K.: He was fresh-looking enough, he had a hardy look.

Mrs. K.: He was wearing a red cap and a little red cloth skirt.

K.: Just for the world like a Highlander.

Mrs. K.: He had a little short coat above that; it was checked and trousers under the skirt and long stockings all red. And as to his shoes, they were tanned, and you could hardly see the soles of them, the sole of his foot was like a baby's.

K.: The time I lost my sight, it was a Thursday evening, and I was walking through the fields. I went to bed that night, and when I rose up in the morning, the sight was gone. The boys said it was likely I had walked on one of their paths. Those small little paths you see through the fields are made by them.

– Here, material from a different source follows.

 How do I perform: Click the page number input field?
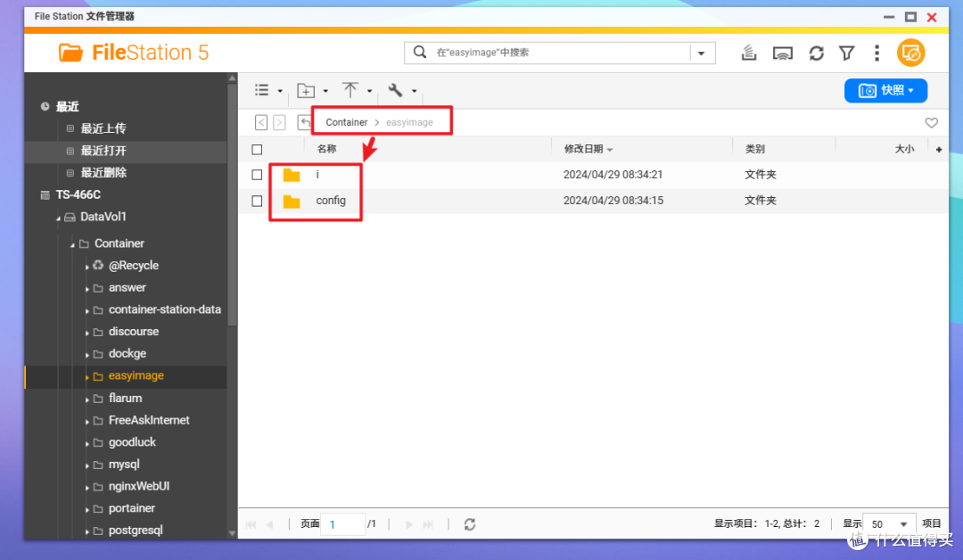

They are very often in the quarries; they have great fun up there, and about Peacock Well. The Peacock Well was blessed by a saint, and another well near, that cures the headache.

I saw one time a big grey bird about the cow-house, and I went to a comrade-boy and asked him to come and to help me to catch it, but when we came back it was gone. It was very strange-looking and I thought that it had a head like a man.

Old Manning:

I never saw them except what I told you, the dog fighting, and I heard the horses, and at that same time I saw smoke coming out of the ground near Foley's house at Corker, by the gate.

My mother lived for twenty years in Coole, and she often told me that when she'd pass Shanwalla hill there would people come out and meet her and—with respects to you—they'd spit in her face.